DESCRIPTION OF THE TASK:
Start at the line containing "Click the open" and transcribe every line exactly through the end of the records below, and only those lines.

Dataset entries
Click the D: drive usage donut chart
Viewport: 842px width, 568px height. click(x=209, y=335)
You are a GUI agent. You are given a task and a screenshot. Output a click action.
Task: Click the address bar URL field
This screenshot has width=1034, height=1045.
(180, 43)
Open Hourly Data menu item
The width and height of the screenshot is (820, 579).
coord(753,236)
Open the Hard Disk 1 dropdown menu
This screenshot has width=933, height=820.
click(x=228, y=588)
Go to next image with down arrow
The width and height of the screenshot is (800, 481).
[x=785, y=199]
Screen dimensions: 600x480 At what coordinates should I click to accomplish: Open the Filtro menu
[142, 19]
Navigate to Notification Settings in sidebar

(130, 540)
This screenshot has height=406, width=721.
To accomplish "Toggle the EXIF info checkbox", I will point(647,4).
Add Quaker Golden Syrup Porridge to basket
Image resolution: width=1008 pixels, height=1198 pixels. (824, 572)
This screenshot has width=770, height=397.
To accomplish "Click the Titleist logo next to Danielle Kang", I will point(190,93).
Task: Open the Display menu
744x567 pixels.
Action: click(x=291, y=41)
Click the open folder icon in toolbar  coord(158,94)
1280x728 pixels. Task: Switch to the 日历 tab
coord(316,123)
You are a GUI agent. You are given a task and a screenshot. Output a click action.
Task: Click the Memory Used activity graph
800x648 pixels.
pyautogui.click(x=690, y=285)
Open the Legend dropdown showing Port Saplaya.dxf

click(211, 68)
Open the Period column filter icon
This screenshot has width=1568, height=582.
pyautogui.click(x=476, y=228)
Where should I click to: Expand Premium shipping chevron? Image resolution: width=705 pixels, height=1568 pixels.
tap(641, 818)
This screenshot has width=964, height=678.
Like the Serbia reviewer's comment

EXERCISE SOLUTION:
Click the open folder icon in toolbar  coord(158,94)
1280x728 pixels. Task: Switch to the 日历 tab
coord(316,123)
You are a GUI agent. You are given a task and a screenshot. Output a click action.
Task: Click the Memory Used activity graph
800x648 pixels.
pyautogui.click(x=690, y=285)
Open the Legend dropdown showing Port Saplaya.dxf

click(211, 68)
Open the Period column filter icon
This screenshot has width=1568, height=582.
pyautogui.click(x=476, y=228)
Where should I click to: Expand Premium shipping chevron? Image resolution: width=705 pixels, height=1568 pixels.
tap(641, 818)
This screenshot has width=964, height=678.
Like the Serbia reviewer's comment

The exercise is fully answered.